Такова была в общем принципиальная идея, появившаяся у одного из основоположников «Кривого Зеркала», в отношении обновления громоздких форм, в какие стало облекаться почти везде в Европе театральное искусство.

Как эта идея, так равно и другие соображения, возникшие под влиянием Запада (с его культом Klein Kunst и Ueberbrettel), послужили, в один прекрасный день, базой для самого проекта жены А.Р. Кугеля, известной артистки З.В. Холмской, создать совсем особого рода театр, подвижной, легкий, «острый», предоставляющий простор индивидуальности и совершенно свободный от рутины в своем сатирическом подходе к явлениям общественной жизни.

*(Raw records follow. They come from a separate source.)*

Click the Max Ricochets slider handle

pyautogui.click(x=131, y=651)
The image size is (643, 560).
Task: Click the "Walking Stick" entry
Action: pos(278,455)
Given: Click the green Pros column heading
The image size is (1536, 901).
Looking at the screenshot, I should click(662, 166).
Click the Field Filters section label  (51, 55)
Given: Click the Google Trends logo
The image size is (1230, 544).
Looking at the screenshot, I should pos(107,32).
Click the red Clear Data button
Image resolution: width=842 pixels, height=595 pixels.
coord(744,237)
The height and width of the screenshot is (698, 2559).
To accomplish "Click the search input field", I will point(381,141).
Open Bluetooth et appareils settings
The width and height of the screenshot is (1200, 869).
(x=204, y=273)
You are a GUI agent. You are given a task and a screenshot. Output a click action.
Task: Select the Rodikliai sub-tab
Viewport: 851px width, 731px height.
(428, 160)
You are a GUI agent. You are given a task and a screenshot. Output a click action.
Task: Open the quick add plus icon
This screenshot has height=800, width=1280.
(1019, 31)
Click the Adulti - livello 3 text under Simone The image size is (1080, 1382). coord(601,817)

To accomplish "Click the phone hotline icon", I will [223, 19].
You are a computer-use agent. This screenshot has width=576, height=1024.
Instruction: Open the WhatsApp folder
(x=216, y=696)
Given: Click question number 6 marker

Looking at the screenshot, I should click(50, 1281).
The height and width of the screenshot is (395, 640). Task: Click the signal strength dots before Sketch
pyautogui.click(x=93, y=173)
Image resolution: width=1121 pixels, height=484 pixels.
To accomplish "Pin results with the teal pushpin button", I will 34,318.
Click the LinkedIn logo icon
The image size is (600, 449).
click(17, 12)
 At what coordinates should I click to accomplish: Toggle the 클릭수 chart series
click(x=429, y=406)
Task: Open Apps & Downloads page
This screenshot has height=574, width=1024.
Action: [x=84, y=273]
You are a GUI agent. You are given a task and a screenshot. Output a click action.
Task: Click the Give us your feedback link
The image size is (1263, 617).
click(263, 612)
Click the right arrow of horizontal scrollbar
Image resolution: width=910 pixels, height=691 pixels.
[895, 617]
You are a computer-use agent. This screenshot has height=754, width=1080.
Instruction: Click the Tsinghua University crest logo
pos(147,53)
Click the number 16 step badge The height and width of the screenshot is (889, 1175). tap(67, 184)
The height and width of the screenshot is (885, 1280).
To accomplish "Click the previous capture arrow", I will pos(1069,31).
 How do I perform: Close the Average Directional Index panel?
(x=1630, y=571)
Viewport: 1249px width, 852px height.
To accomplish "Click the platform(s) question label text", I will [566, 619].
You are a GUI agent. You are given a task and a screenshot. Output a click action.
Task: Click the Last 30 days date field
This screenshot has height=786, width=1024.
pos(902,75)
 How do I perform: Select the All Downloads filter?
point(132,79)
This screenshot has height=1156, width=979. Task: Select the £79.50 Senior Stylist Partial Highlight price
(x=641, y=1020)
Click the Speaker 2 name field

«Сказано – сделано». Как раз к тому времени, в великолепном дворце князя Феликса Юсупова – графа Сумарокова-Эльстона, открылся театральный клуб, и при клубе – небольшая зрительная зала с подмостками, неплохо оборудованной сценой и отделением для небольшого оркестра. Вот в этом-то помещении и обосновался на первых порах театр, коему присвоено было названием «Кривого Зеркала». Этим названием, по мнению А.Р. Кугеля, была «предопределена дальнейшая судьба театра, ставшего почти исключительно театром сатирическим, театром пародий и эксцентрического смеха».

Можно смело сказать, что этот театр, как своим репертуаром, так и артистическим исполнением, был театром подлинно интеллигентской публики, с хорошо развитым художественным вкусом.

Для «Кривого Зеркала» сочиняли специально пьесы такие авторы, как знаменитый Леонид Андреев, поэт Федор Сологуб, композитор Илья Сац. Заведующим музыкальной частью состоял в этом театре композитор и дирижер Владимир Эренберг. Репертуарный совет состоял из самого Кугеля, Б.Ф. Гейера, Л.Н. Урванцова. Играли в «Кривом Зеркале» только испытанные комики с Антимоновым и Подгорным, Лукиным и Мих. Разумным во главе, и первоклассные артистки, как, скажем, З.В. Холмская и Т.К. Дейкарханова, отлично отдававшие себе отчет сатирической ценности в исполняемых ими ролях.

Было бы напрасной попыткой в этой сжатой истории театра упомянуть все те сатирические пьесы, какие были поставлены с успехом на сцене «Кривого Зеркала» в продолжение десятилетнего процветания этого театра (с 1907 по 1917 год). Достаточно сказать, что с переездом «Кривого Зеркала» в более обширный Екатерининский театр (с 750 местами), когда я начал работу в нем в качестве главного режиссера, члена Художественного совета и драматурга, мне одному пришлось поставить за 7 лет моего участия в руководстве «Кривым Зеркалом» около 100 пьес. Я остановлюсь поэтому лишь на таких, какие критика благоволила признать.